**REQUIRED WORK:** Pictures are to be omitted, and every entry below is to be restated exactly.

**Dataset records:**
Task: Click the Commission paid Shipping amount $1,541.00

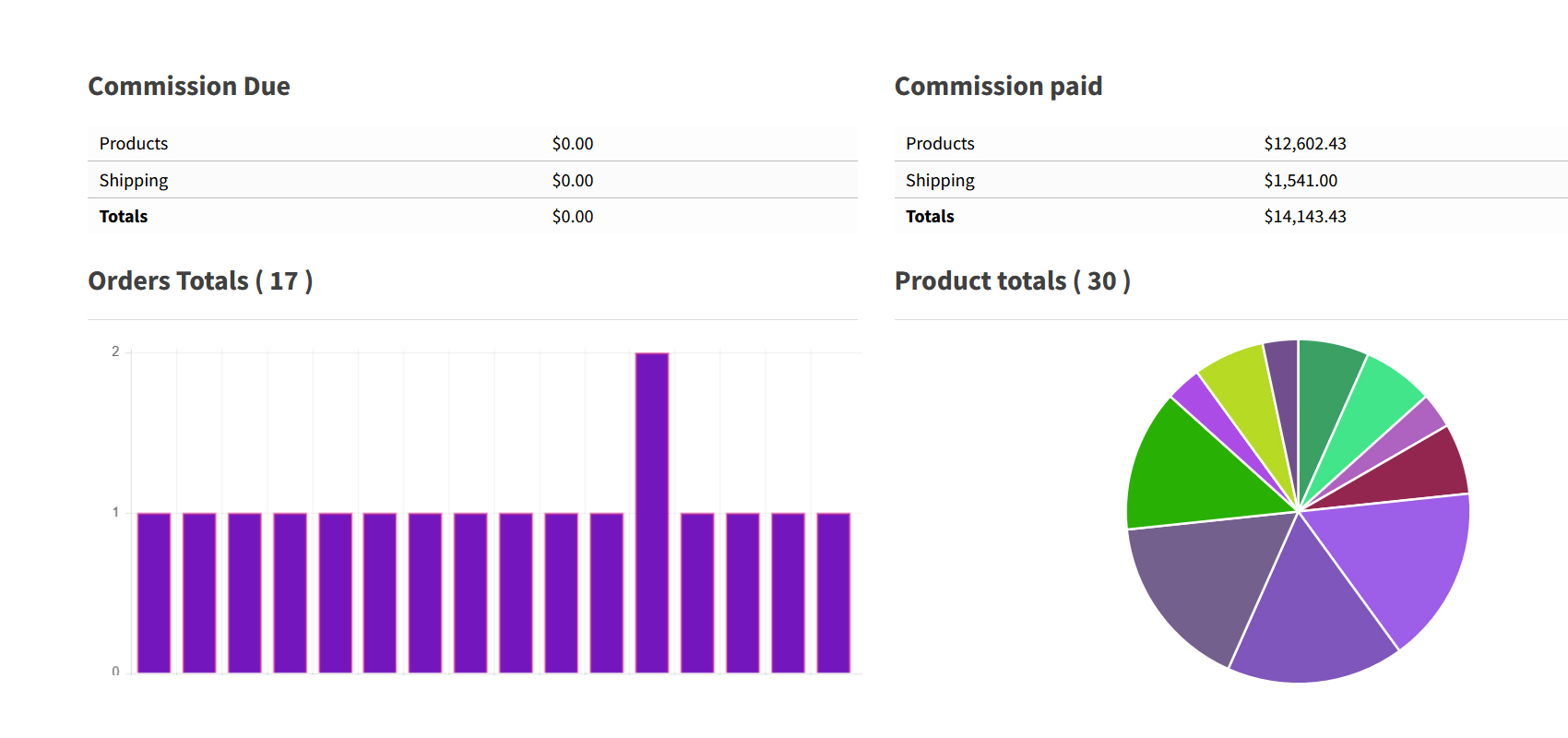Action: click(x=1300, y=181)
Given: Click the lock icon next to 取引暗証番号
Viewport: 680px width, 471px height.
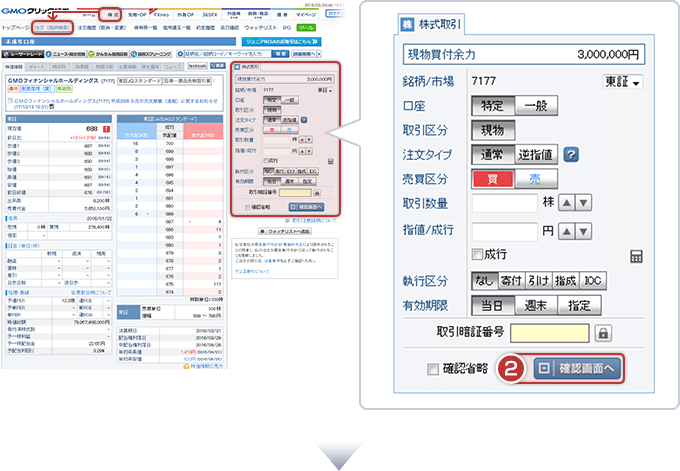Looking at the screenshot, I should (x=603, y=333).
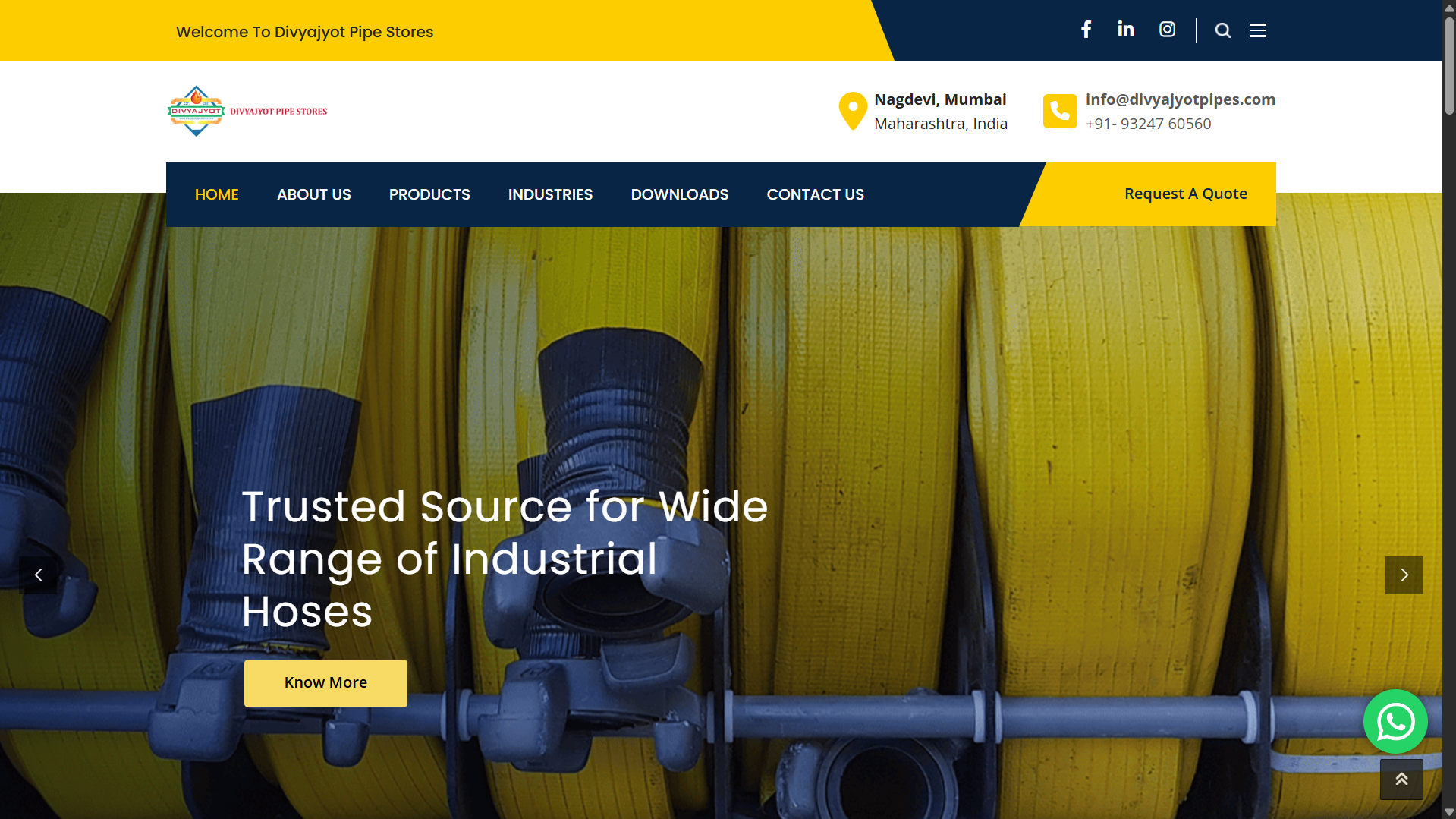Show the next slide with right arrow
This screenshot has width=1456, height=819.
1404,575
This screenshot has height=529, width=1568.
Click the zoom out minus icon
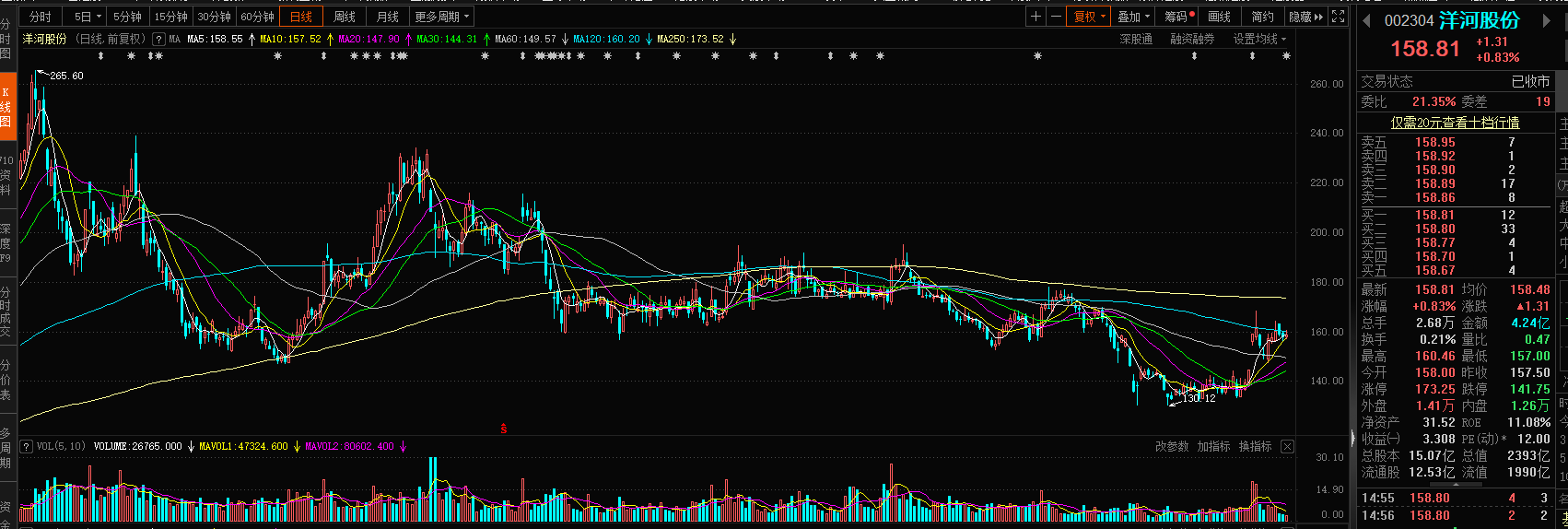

**ANSWER TO THE EXERCISE:**
Task: Click the Commission paid Shipping amount $1,541.00

Action: click(x=1300, y=181)
Given: Click the lock icon next to 取引暗証番号
Viewport: 680px width, 471px height.
Looking at the screenshot, I should (x=603, y=333).
Show the next slide with right arrow
This screenshot has width=1456, height=819.
1404,575
This screenshot has height=529, width=1568.
Click the zoom out minus icon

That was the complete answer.